Et constituant une violation manifeste des droits concernés.
L´AFNIC donne des indications permettant de circonscrire la notion de « violation manifeste » (cf. présentation générale. Cette liste n´est bien entendu pas limitative et mentionne notamment :
les cas où l’enregistrement du nom de domaine :
reproduit à l’identique ou quasi-identique une marque, associé ou non à un détournement de préfixe tel que “www” sans que le titulaire dispose d’un droit ou d’un intérêt légitime et sans qu’il agisse de bonne foi (Typosquatting, Dotsquatting) ;
Bien qu´elle ait encadré la notion en amont, il faudra attendre les premières décisions de l´AFNIC (ces décisions seront en effet publiées) pour avoir une idée plus précise de la définition de la « violation manifeste » des droits de marque (ou autres droits de propriété intellectuelle). Aucune décision n´a encore été rendue à ce jour mais on peut légitimement penser que :
- si la marque correspond à un terme particulièrement original, il est facile de déceler un abus lors de l´enregistrement d´un nom de domaine. Par exemple, les enregistrements reproduisant ou imitant BALENCIAGA, laissent peu de doutes quant à la mauvaise foi de leur titulaire. Au contraire, si la marque consiste en un terme courant (bien que distinctif, là n´est pas la question), il devient très difficile de déceler l´abus lors de l´enregistrement
- les cas de typosquatting ou dotsquatting ne soulèveront aucune difficulté
Le typosquatting se fonde sur les erreurs typographiques des utilisateurs du web : Concrètement, il s’agit d’enregistrer tous les domaines dont l’orthographe est proche de celle d’un domaine connu afin que l’utilisateur faisant une faute d’orthographe involontaire, soit dirigé vers le site du typosquatteur.

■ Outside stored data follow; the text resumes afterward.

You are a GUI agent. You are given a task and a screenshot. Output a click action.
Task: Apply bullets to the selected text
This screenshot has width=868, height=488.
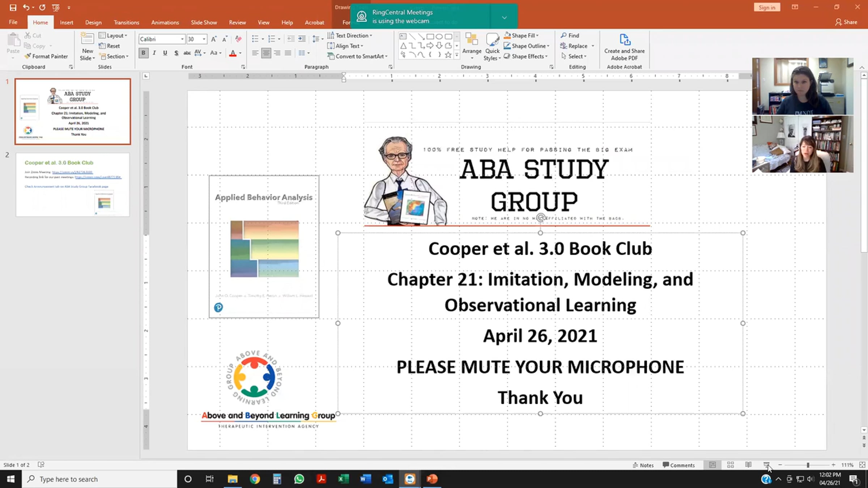[255, 39]
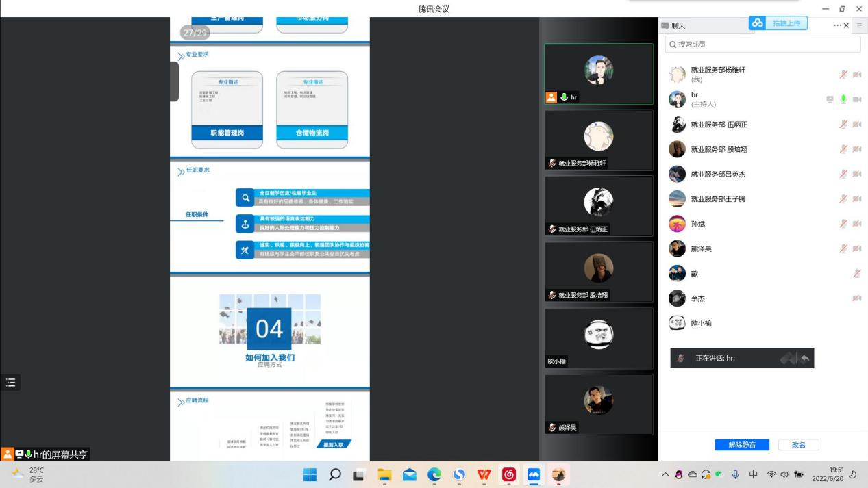Screen dimensions: 868x488
Task: Toggle microphone icon for 就业服务部杨雅轩 in list
Action: [x=843, y=74]
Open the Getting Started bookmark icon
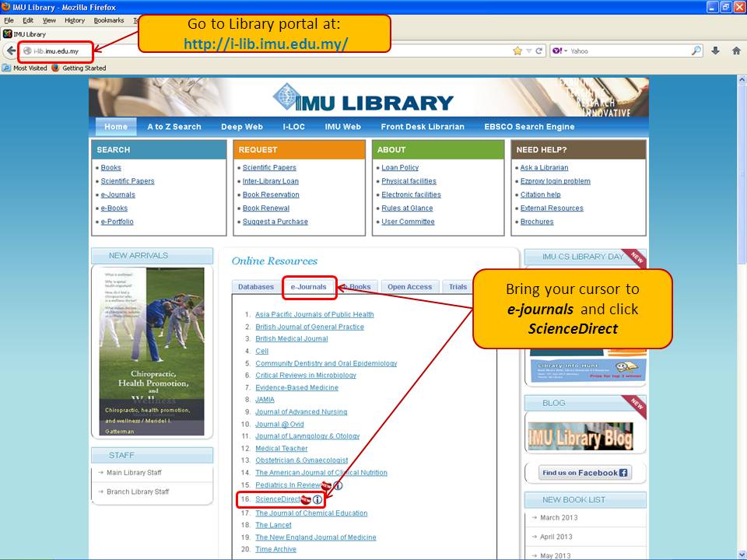Screen dimensions: 747x560 click(x=54, y=68)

Voir par exemple sur le typosquatting le récent article de Philippe Rodhain sur LegalBizNext
Le dotsquatting consiste à déposer les domaines correspondant à des marques précédé par www afin de capter le trafic provenant d’internautes oubliant le point entre les www et le nom de domaine. Ex. : wwwiptwins.com serait un « dotsquatting ».
- le moindre doute quant à l´évidence de la violation devrait conduire l´AFNIC à rejeter la demande (la violation ne serait en effet pas manifeste
Comment se déroule la procédure ?
Sauf cas exceptionnel, les communications ont lieu par voie électronique et en français exclusivement
Dépôt du dossier et règlement des frais de procédure (250 Euros H.T.)

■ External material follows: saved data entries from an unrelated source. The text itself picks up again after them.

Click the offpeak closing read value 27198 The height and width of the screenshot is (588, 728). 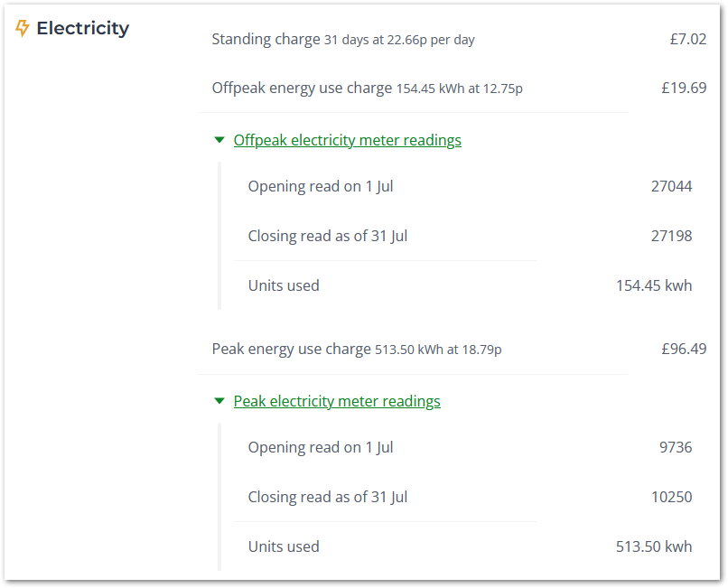tap(671, 236)
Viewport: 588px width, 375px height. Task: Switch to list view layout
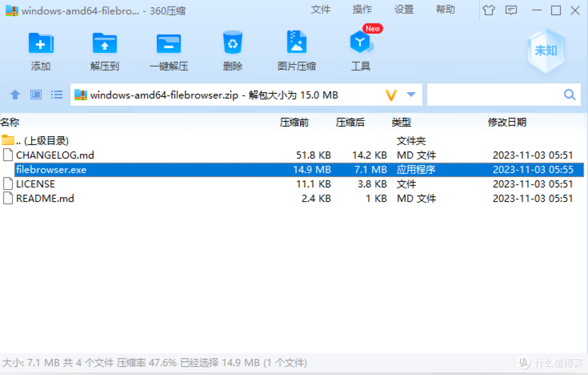[x=57, y=94]

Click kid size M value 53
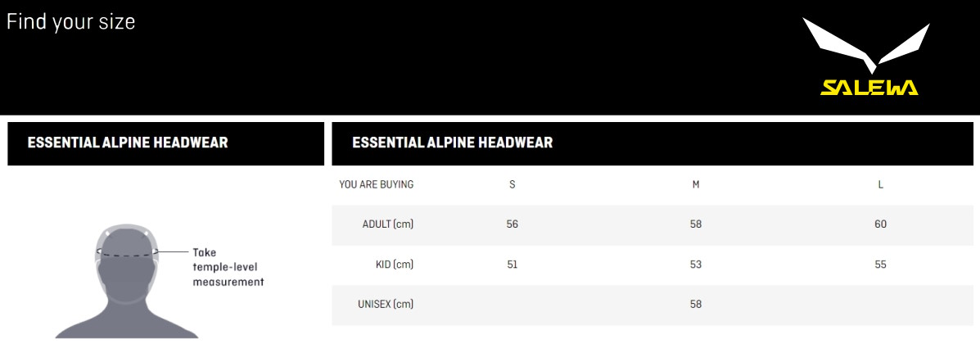[696, 264]
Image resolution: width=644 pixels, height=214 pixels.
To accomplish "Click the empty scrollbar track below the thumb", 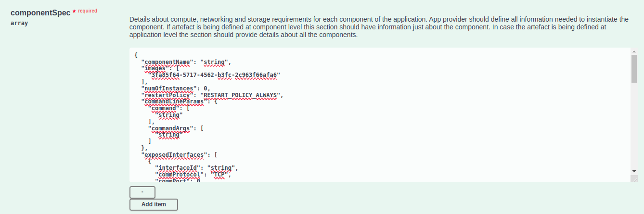I will [x=634, y=125].
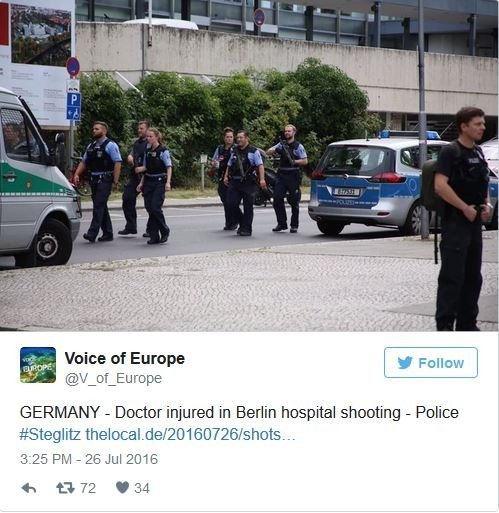The height and width of the screenshot is (513, 499).
Task: Open the attached police photo
Action: coord(249,165)
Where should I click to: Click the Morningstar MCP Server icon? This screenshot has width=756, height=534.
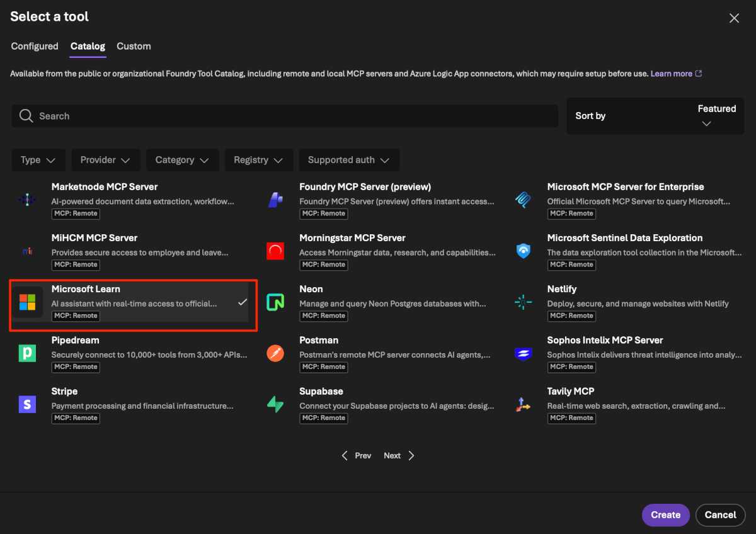coord(275,251)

Examen de la recevabilité de la requête :
Absence de procédure judiciaire ou extrajudiciaire concernant le nom de domaine
Formulaire rempli ?
Règlement des frais de procédure ?
Il est possible de régulariser un dossier dans un délai de 7 jours à compter de la notification de l´irrégularité.

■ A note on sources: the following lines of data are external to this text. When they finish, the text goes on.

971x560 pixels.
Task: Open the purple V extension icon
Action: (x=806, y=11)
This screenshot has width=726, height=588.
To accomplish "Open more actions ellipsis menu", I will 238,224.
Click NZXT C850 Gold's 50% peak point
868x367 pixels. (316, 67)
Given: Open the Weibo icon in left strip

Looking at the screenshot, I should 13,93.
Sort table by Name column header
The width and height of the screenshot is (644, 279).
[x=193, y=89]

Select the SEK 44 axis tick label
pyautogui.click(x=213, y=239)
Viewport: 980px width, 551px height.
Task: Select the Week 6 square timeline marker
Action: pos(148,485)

gel du nom de domaine : toute modification relative au nom de domaine devient impossible. Cette opération n’altère pas le fonctionnement du nom de domaine (accès au site, adresses électronique?)
l´ouverture de la procédure est notifiée au requérant et au titulaire du nom de domaine
Le titulaire du nom de domaine à qui la requête a été transmise a un délai de 15 jours pour répondre. L´extension du délai n´est pas prévue.
L´AFNIC rend une décision dans un délai de 15 jours à compter de l´expiration du délai de réponse (soit un mois après ouverture de la procédure).
Combien coûte cette procédure ?
Les frais de procédure sont de 250 ? ht., auxquels il faut ajouter les éventuels frais de rédaction de la plainte par un tiers (Conseil, Avocat, prestataire nom de domaine?).
Si le requérant souhaite contester plusieurs noms de domaine appartenant à un même titulaire, il doit déposer une plainte par nom de domaine.
Quelle décision ?
L´objet de ces plaintes est d´obtenir la suppression, la transmission ou le blocage du nom de domaine.
Le blocage du nom de domaine consiste à rendre le nom de domaine inopérationnel pendant un délai de 30 jours avant sa suppression définitive. L´intérêt de cette mesure est limité et nous recommanderons plutôt de demander la transmission du nom, voire sa suppression (mais dans ce cas le nom de domaine redevient disponible et peut être enregistré par un tiers).
La décision de l´AFNIC , est exécutée 15 jours après sa notification aux Parties. Cette exécution sera suspendue (et le nom de domaine reste gelé) si une procédure judiciaire ou une PARL est engagée et ce jusqu´à information de l´AFNIC que la procédure n´a plus lieu d´être ou qu´une procédure a été rendue.
L´AFNIC a mis en place cette procédure, plus pour se mettre en conformité avec le Décret du 6 février 2007 que pour donner aux titulaires de droits de propriété intellectuelle, une nouvelle voie de règlement des conflits en matière de noms de domaine. Le décret impose en effet à l´Autorité de Gestion des noms de domaine en .fr de lutter contre certains enregistrements effectués en violation des droits des tiers.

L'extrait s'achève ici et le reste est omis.